Jednak wbrew intencjom i zapewnieniom wszystkich, sesja zamiast całkowicie merytorycznego przebiegu miała sporo akcentów politycznych. Najwięcej rzeczowe było wystąpienie prezesa spółki Port Lotniczy Radom Ryszarda Zębali, ale i on nie byl w stanie odpowiwdzieć na wszystkie pytania radnych. - Porządkujemy sprawy własnościowe terenów pod port, tak by można było podpisać z MON-em umowę na ich dzierżawę. Tu mamy naprawdę ogromny postęp - zapewniał prezes. - Teraz jedną z najważniejszych kwestii jest tzw. umowa operacyjna określająca która strona (czyli wojsko i spółka) - za co odpowiada. Tutaj praktycznie czekamy już tylko na podpisy Dowództwa Sił Powietrznych, a w sprawie użytkowania gruntów - Agencji Mienia Wojskowego w imieniu MON.
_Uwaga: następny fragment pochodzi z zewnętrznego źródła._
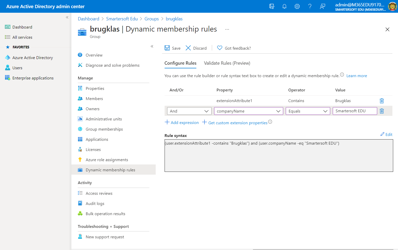Open the Equals operator dropdown
The height and width of the screenshot is (250, 398).
[308, 111]
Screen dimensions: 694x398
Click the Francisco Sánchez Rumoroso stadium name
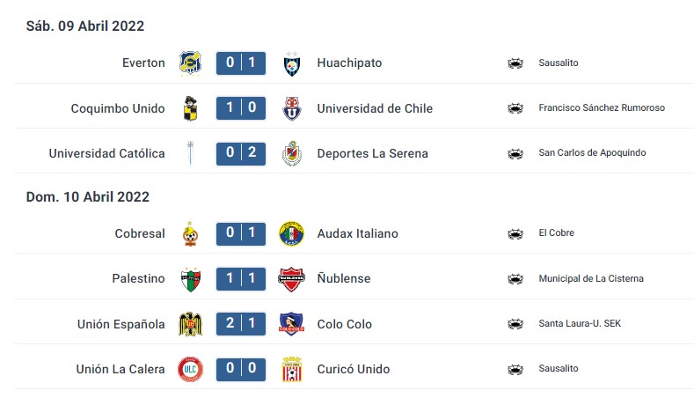pos(602,108)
Najwięcej obaw nadal budzi finansowanie inwestycji. Zębala przyznał, że sytuację bardzo skomplikowało wykreślenie Sadkowa z Regionalnego Programu Operacyjnego, co uniemożliwia starania o fundusze z UE. - Sytuacja jest rzeczywiście gorsza, ale nie beznadziejna - stwiedził informując, że spółka którą kieruje, prowadzi negocjacje z inwestorami prywatnymi z Izraela, Kanady i Szkocji. - W jednym przypadku jesteśmy tuż przed podpisaniem listu intencyjnego - dodał.
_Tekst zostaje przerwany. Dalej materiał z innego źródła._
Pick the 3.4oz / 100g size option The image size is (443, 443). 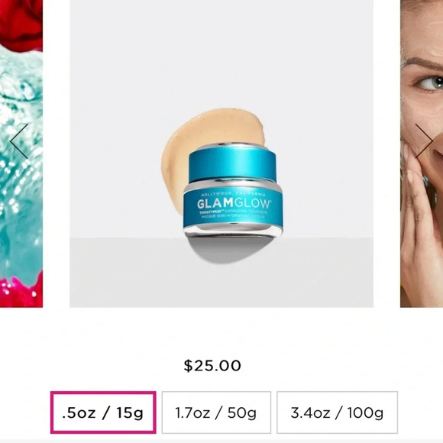tap(337, 412)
Prezydent Andrzej Kosztowniak przypomniał, że miasto nadal liczy na to, że marszałek Mazowsza wejdzie jako większościowy udziałowiec do spółki Port Lotniczy Radom. Inni radni PiS wielokrotnie podkreślali, że w zarządzie Mazowsza zasiada aż trzech przedstawwicieli PO, w tym radomianin - Piotr Szprendałowicz. - Pytacie, jak możecie pomóć w sprawie budowy lotniska? - zwrócił się Dariusz Wójcik do radnych Platformy. - Przekonajcie trzech swoich członków zarządu, by nas poparli, prosimy was o to. Czy możecie taką deklaracje złożyć teraz, czy musicie zapytać o to panią poseł Ewę Kopacz? To może zrobimy kilka minut przerwy, byście mogli do niej zadzwonić? - ironizował.
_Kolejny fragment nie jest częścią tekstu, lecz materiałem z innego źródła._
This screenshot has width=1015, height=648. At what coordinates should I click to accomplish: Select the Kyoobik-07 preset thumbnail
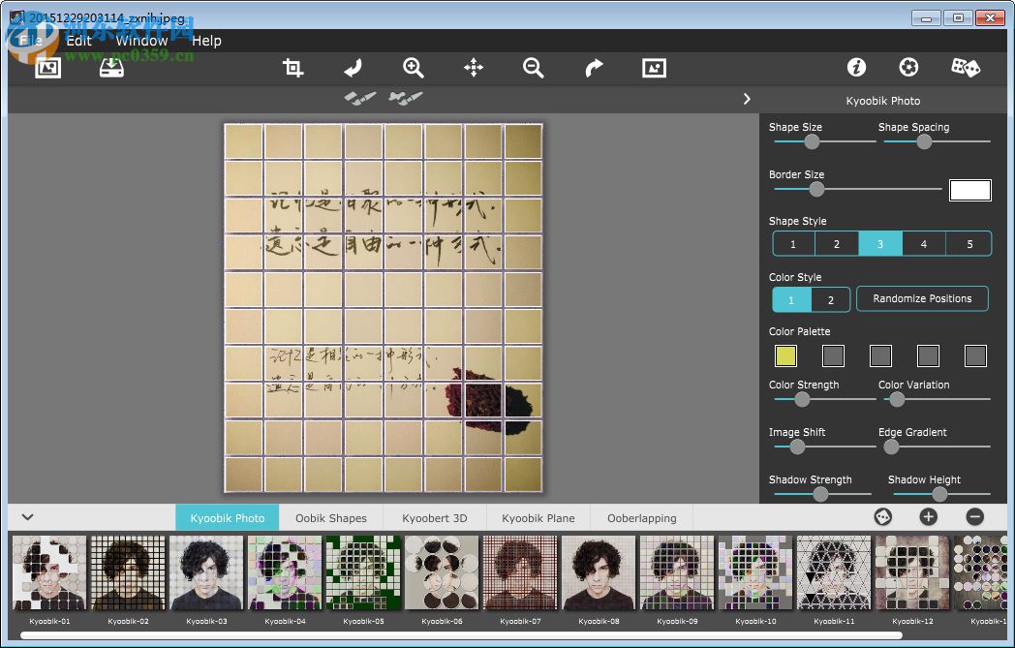coord(519,571)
- Możemy przekonywać, ale najpierw musimy wiedzieć do czego. Nie będziemy wmawiać marszałkowi, by kupował kota w worku - odpowiadał Radosław Witkowski (PO), nawiązując do wyrażanej wielokrotnie opinii, że zarząd Mazowsza nie otrzymał na czas od prezydenta materiałów i informacji, które ułatwiłyby podjęcie decyzji o wejściu samorządu województwa do spółki Port Lotniczy Radom.